To add some functionality to the discriminated unions we add the module below:


module ShapeOperations =
    let CalcArea(shape : Shape) : Result<float> =
        match shape with 
        | Rectangle (width, length) -> Success(width * length)
        | Circle (radius) -> Success(Math.PI * radius**2)
        | Prism (width, depth, height) -> (2.0*(width*depth) + 2.0*(width+depth)*height)
        | Cube (width) -> Success(6.0 * width * width)
        // | _ -> failwith "Area calculation is not supported"
    let CalcVolume(shape : Shape) : Result<float> = 
        match shape with 
        | Prism (width, height, depth) -> Success(width * height * depth)
        | Cube (width) -> Success(width**3)        
        | _ -> Error(sprintf "Volume calculation is not supported  for: %A" shape)


The rest of the code is shown below where we instantiate geometric figures and calculate the area and volume of them and output their values.

 
let rect = Rectangle(length = 1.3, width = 10.0)
let circle = Circle (2.0)
let prism = Prism(width = 15, depth = 5.0, height = 7.0)
let cube = Cube(3)

let rectArea = ShapeOperations.CalcArea rect 
let circleArea = ShapeOperations.CalcArea circle
let prismArea = ShapeOperations.CalcArea prism
let cubeArea = ShapeOperations.CalcArea cube

let circleVolume = handleResult (ShapeOperations.CalcVolume circle)
let prismVolume = ShapeOperations.CalcVolume prism
let cubeVolume = ShapeOperations.CalcVolume cube
let rectVolume = ShapeOperations.CalcVolume rect

printfn "\nAREA CALCULATIONS:"
printfn "Circle area: %A" circleArea
printfn "Prism area: %A" prismArea 
printfn "Cube area: %A" cubeArea 
printfn "Rectangle area %A" rectArea 

printfn "\nVOLUME CALCULATIONS:"
printfn "Circle volume: %A" circleVolume 
printfn "Prism volume: %A" prismVolume 
printfn "Cube volume: %A" cubeVolume 
printfn "Rectangle volume: %A" rectVolume          
                      

We get this output after running the program :


Error: Volume calculation is not supported  for: Circle 2.0

AREA CALCULATIONS:
Circle area: Success 12.56637061
Prism area: Success 430
Cube area: Success 18.0
Rectangle area Success 13.0

VOLUME CALCULATIONS:
Circle volume: ()
Prism volume: Success 525.0
Cube volume: Success 27.0
Rectangle volume: Error "Volume calculation is not supported  for: Rectangle (10.0, 1.3)"

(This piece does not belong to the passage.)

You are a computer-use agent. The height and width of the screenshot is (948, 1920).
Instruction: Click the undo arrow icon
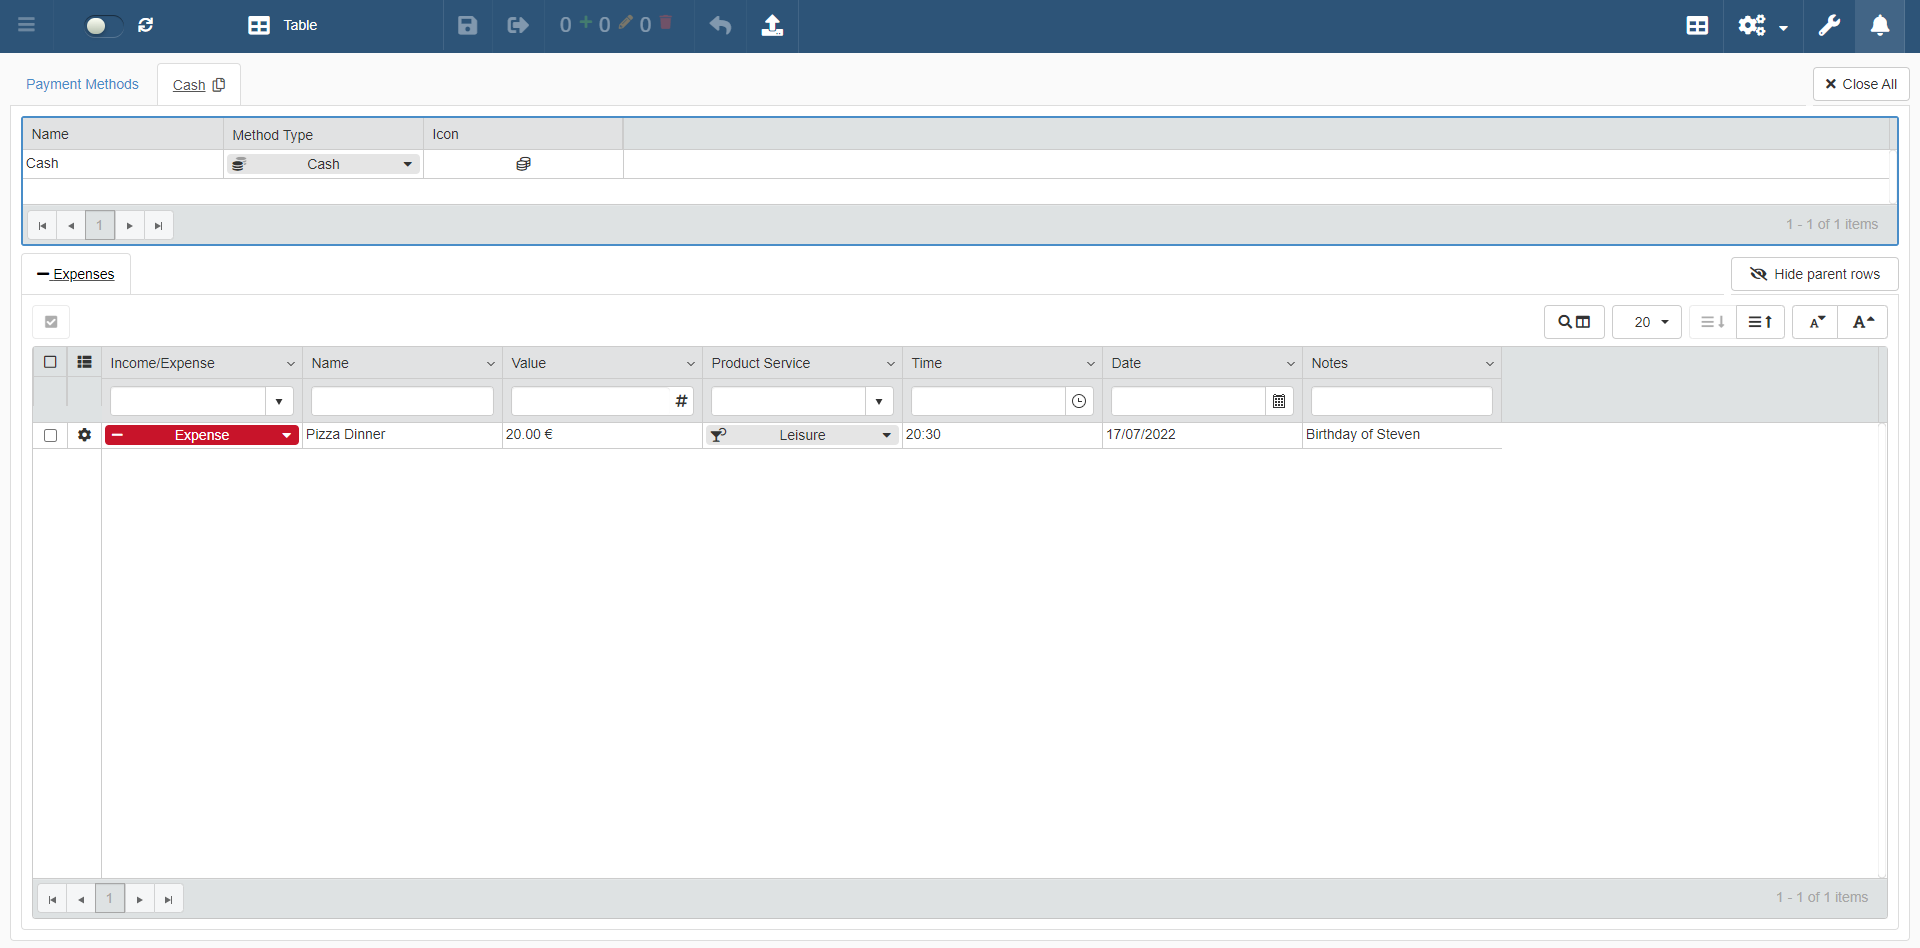point(720,26)
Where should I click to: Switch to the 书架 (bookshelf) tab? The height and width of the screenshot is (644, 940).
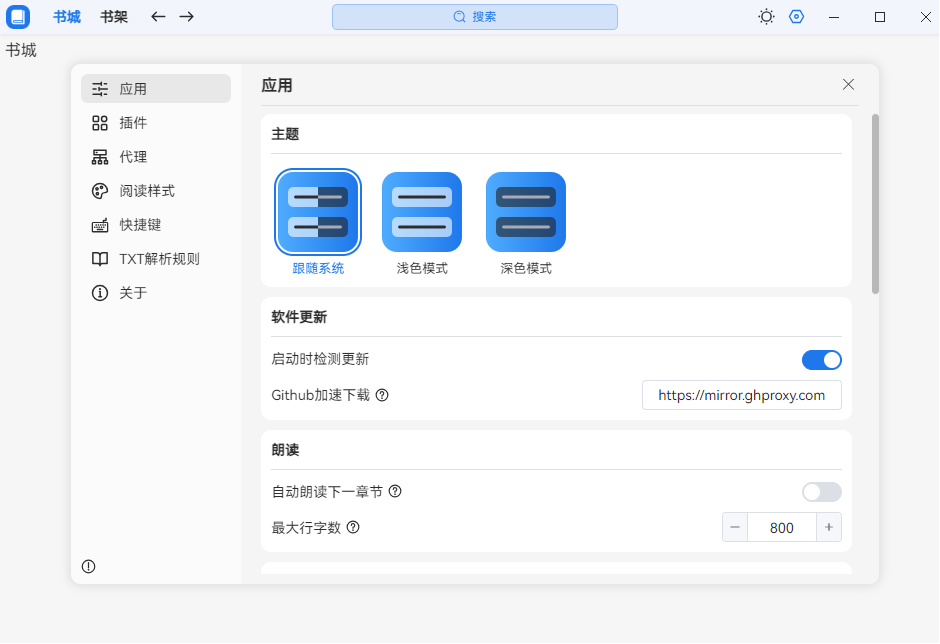click(x=113, y=16)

As we can see, creating DUs in F# is easy, we use the '|' operator to define multiple types and we can create generic DUs too and match different types with functional expressions. In the next article we will look at the code shown here and test out if we can recreate it in C# using different constructs. C# has gotten more support of functional programming in 2020 and most likely it will involve records, pattern matching (newer switch based syntax) and extension methods.